“Encourage them to be who they are and not what society says they should be. Find their strengths and work off that. Recognize their non-strengths.”
- Until they are old enough to date, encourage them to participate in group activities. Help to plan them, and host some activities at home.
- Don’t Push Kids To Grow Up Too Soon. Let them be kids. Don’t worry about popularity by pushing them into activities or sports that they don’t enjoy. Encourage them to be who they are and not what society says they should be. Find their strengths and work off that. Recognize their weak areas.
- When they are old enough to date, begin double dating (there is safety in numbers). Slowly work into single dating, after trust and confidence have been built.
- When you have established a “dating contract,” stick to the rules. Once you “break the rule” you will always have to justify your decision.
- Make sure you child has a way to contact you in the event of an emergency (i.e. cell phone, track phone, money for pay phone) to call home. NO questions asked.
- Have your teen come in to say goodnight to you when they come home. You can see, hear, and smell how they are really doing.
- Teach them to dress appropriately. The way they dress may be sending a wrong message.
- It is wise for teens not to date anyone with more than three-four years age difference. This is a hard thing to do but the more the age difference, the more problems teens can experience as time passes.

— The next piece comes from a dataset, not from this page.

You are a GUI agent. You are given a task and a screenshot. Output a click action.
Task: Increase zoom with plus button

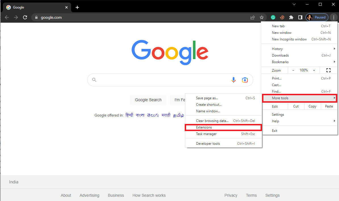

When Is The Right Age To Be Dating? There is no magic number when a child should date, but they should be old enough to date responsibly. That means your teen is ready to stick to the rules upon which you have mutually agreed. Research shows1 that 91% of all girls who start dating at age 12 have had sex before graduation from high school. This is true of only 56% of those who started dating at 13, of 53% of those who begin at 14, of 40% of those who start at 15, and only 20% of those who begin dating at age 16.